The Christian American Nightmare
In 1986 in Bowers v. Hardwick the U.S. Supreme Court held that states have a right to criminalize even private and consensual sexual behavior. Specifically the court said Georgia had a right to punish Michael Hardwick for sodomy even though his act occurred in private. The police officer who over-heard and then witnessed Hardwick’s act had entered the house in order to speak to one of Hardwick’s housemates about a traffic violation. Officer Bowers placed Hardwick under arrest in his own bedroom.
The following year, 1987, the second March on Washington was held. It was one of the largest civil right demonstrations in this country’s history, drawing more than 650,000 . The next day 5,000 demonstrators converged on the Supreme Court steps, and an organization new even to most lesbian and gay Americans, ACT-UP, made its first national appearance.

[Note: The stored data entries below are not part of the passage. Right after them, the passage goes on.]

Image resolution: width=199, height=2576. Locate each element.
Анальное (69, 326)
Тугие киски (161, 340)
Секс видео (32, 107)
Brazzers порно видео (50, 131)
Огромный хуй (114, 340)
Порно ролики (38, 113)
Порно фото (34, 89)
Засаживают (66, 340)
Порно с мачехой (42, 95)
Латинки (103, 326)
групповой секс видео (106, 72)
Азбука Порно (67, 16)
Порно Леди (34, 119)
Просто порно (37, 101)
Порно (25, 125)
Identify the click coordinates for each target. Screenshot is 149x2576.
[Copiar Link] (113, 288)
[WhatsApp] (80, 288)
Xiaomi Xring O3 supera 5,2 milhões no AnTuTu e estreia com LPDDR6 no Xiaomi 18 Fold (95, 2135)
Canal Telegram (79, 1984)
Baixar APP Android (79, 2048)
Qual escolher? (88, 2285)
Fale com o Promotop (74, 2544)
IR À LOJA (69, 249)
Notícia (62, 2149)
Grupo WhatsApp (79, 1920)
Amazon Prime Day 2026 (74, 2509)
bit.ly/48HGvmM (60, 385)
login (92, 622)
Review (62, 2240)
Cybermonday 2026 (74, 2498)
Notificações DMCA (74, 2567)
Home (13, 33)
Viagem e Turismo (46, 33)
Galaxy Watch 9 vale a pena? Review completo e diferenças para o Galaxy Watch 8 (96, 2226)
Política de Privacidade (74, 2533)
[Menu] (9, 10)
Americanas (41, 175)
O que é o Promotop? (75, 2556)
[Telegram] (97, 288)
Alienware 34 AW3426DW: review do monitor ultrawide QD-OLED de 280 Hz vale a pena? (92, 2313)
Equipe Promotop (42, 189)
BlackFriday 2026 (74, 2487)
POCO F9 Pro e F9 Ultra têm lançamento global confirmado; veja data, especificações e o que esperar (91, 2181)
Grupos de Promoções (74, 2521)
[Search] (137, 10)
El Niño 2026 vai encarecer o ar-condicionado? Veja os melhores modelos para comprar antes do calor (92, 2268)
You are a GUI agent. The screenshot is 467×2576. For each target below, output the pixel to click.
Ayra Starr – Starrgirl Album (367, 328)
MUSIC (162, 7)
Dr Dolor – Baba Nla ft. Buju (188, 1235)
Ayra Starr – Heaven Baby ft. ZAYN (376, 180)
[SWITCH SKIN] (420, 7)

Gay politics, like gay lives, had changed dramatically since Harry Hay founded the Mattachine Society only thirty-seven years before.
Things have changed. However, in many respects life has not gotten any easier. The FBI tells us violence against gay people and destruction of gay property and establishments is on the rise, and the crimes committed against us are getting uglier and deadlier. There are efforts in dozens of states and localities to repeal anti- discrimination laws where they exist and to prohibit them where they do not yet exist so that non-heterosexual people will have no avenue for changing the laws that affect them. More and more people are out of the closet, but while that may relieve and liberate in some ways, it also makes people easy targets for discrimination and hatred.